Last week Vinyl restructured again with its head of editorial operations and Mediaweek’s editorial boss among those made redundant.

Vinyl’s March quarter 2026 results showed the business burning through $2.7M in cash out, alongside cash receipts of $4M.

Staff costs were down 4% quarter-on-quarter. Cash payments for product manufacturing and operating costs remained slightly higher in Q3 FY26 due to the timing of payments for expenses incurred in Q2, the company said.
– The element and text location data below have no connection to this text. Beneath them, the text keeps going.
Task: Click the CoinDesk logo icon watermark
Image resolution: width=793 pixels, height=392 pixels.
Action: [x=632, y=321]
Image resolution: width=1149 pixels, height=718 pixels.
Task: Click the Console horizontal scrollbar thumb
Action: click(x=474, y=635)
Vinyl’s half-yearly results to December 31 saw revenue rise 49% on 12 months earlier, to reach $11.4 million. Operating expenses fell 13% to $8.1m, with a net loss after tax of $3m, more than half the $6.9m NPAT loss in 1H FY25.

Vinyl said the acquisition of Pedestrian Group further strengthens its position as a leading culture, entertainment and youth media network for advertisers.

Group CEO Josh Simons said Pedestrian distinctive voice, loyal audience and strong reputation in culture and entertainment.

“The addition of Pedestrian’s brand further rebalances Vinyl’s portfolio of cultural assets through a mix of
licensed and wholly owned, original IP,” he said.

“The transaction also reflects the strength of Vinyl Group’s acquisition strategy. We are continuing to
secure high-quality cultural assets through capital-efficient structures, validate our adaptive media
flywheel.”

Vinyl shares currently sit at $0.06 cents, down from a high of $0.145 cents 12 months ago.

Morningstar Quant believes the company is undervalued, putting fair value at $0.09 cents.